§ What to produce:
Every line of the records below from the line with "Identify the click" up to and including the line with "Tags (115, 304)" must be reproduced exactly, and no line outside that range.

§ Records to use:
- Opening Delimiter -
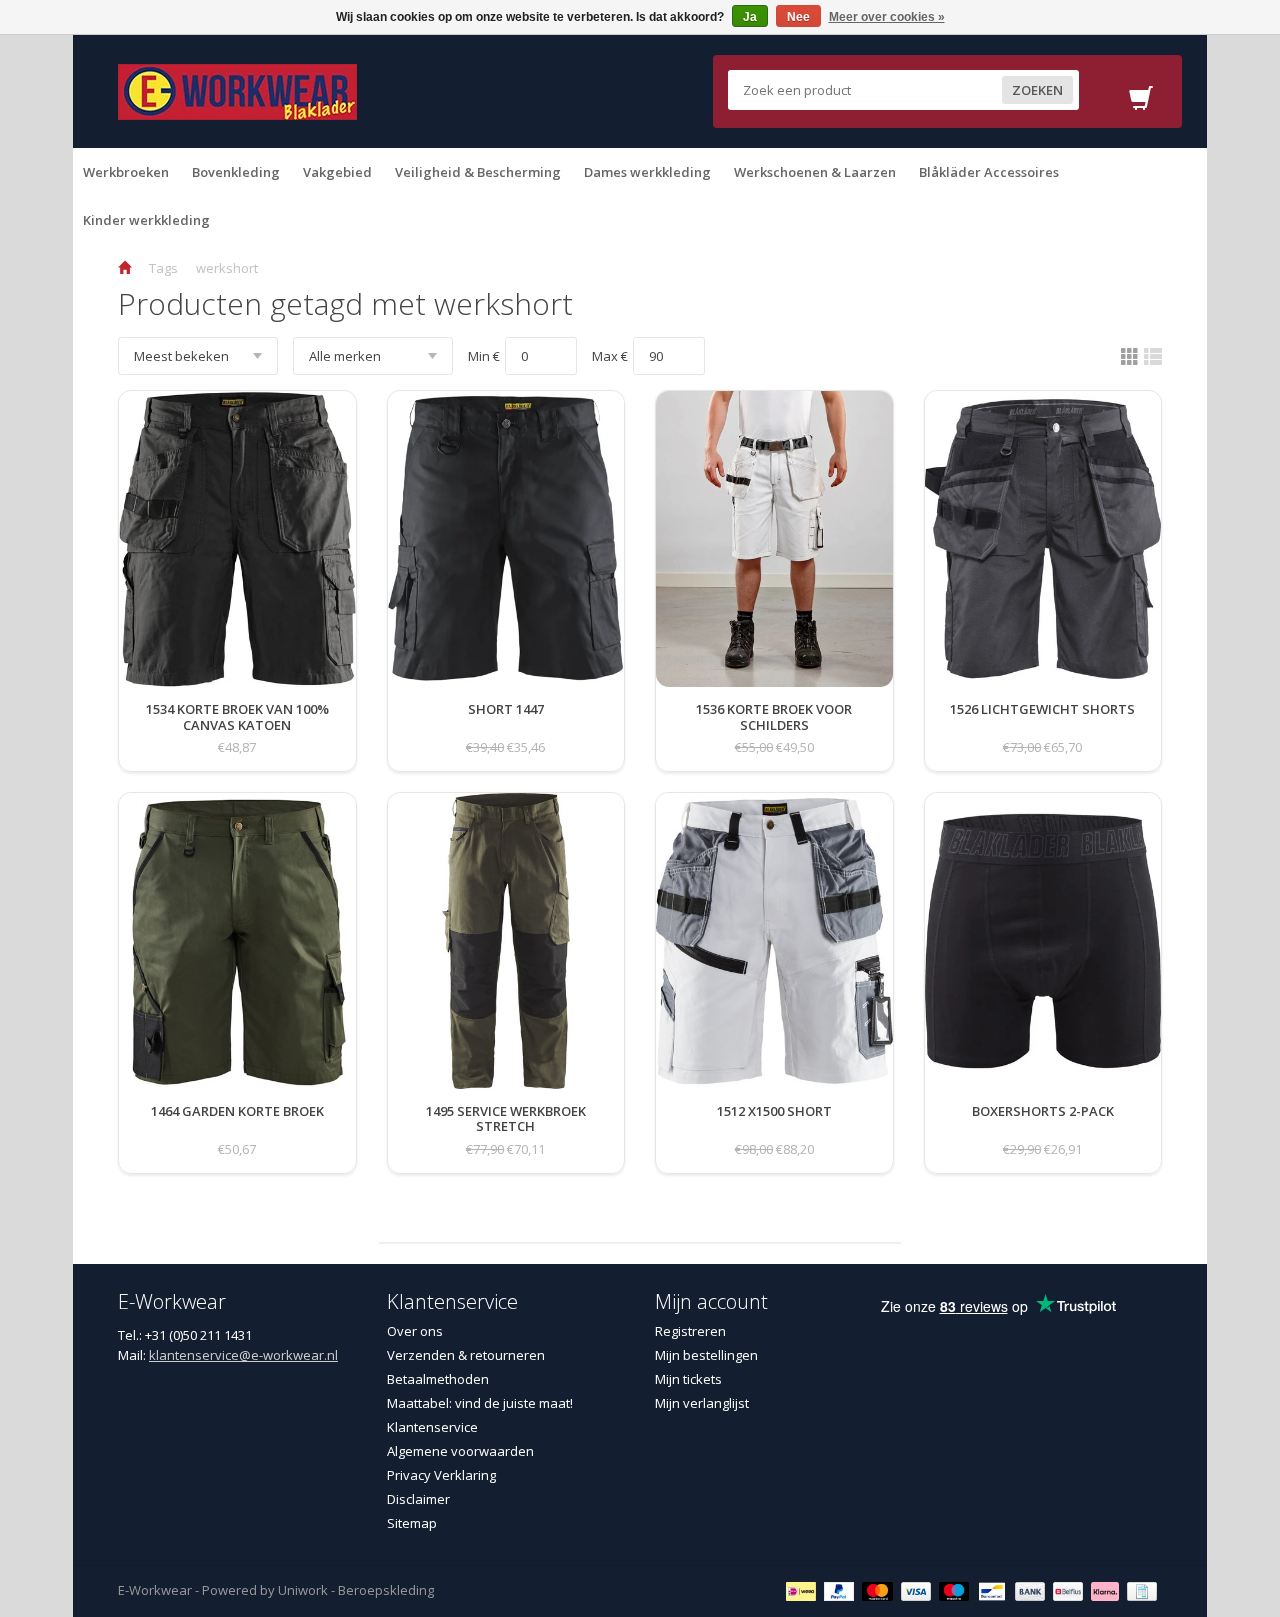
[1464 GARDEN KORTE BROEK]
- Closing Delimiter -
- Opening Delimiter -
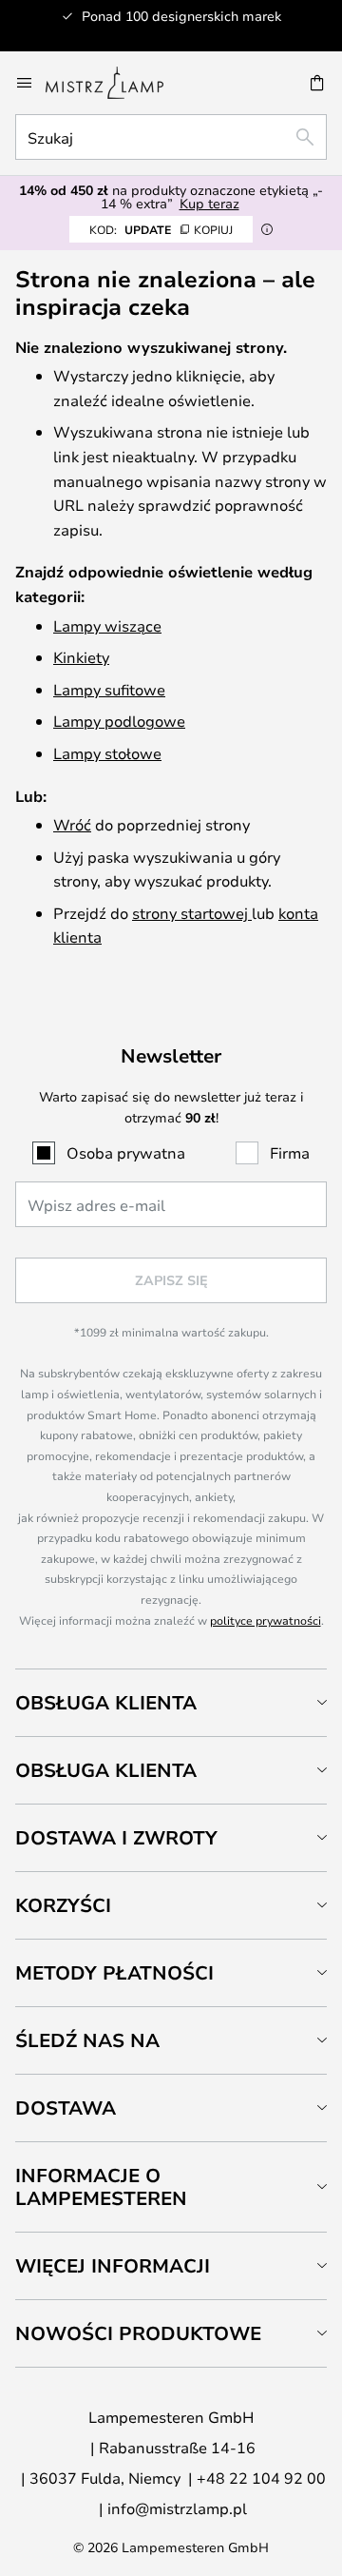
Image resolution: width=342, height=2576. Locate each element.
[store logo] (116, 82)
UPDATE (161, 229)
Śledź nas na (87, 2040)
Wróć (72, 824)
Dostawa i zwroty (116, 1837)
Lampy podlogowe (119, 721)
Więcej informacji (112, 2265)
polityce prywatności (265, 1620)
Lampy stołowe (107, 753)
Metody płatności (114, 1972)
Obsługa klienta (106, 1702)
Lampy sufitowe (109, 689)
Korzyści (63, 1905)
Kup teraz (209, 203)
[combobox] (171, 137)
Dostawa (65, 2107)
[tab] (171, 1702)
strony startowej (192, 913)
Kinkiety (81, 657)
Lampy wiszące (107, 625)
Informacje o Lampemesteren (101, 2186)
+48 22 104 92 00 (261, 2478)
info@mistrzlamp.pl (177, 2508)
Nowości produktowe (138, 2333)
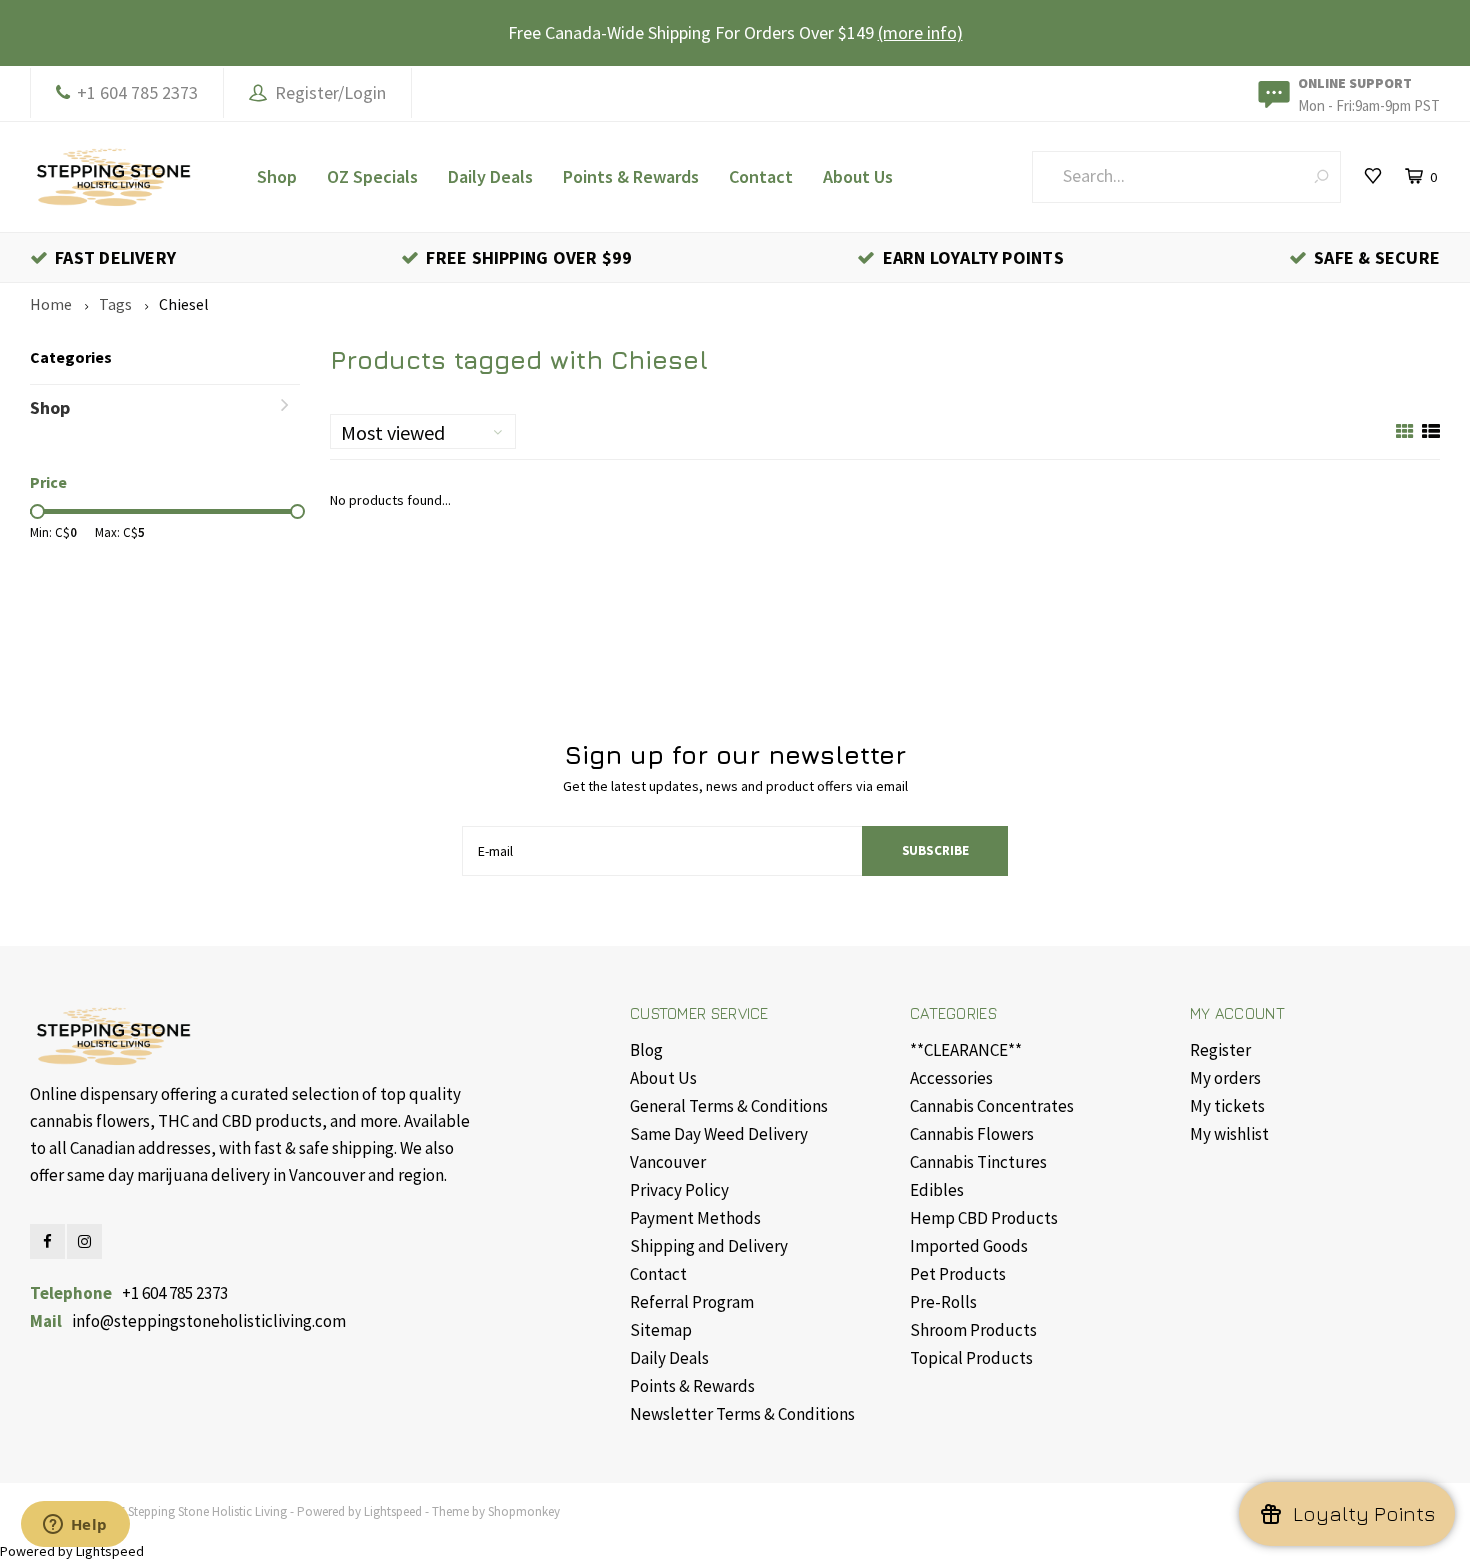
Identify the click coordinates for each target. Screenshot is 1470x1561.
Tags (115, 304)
- Closing Delimiter -
§ Answer to this task:
Identify the click coordinates for each target. Screenshot is 1470x1561.
Tags (115, 304)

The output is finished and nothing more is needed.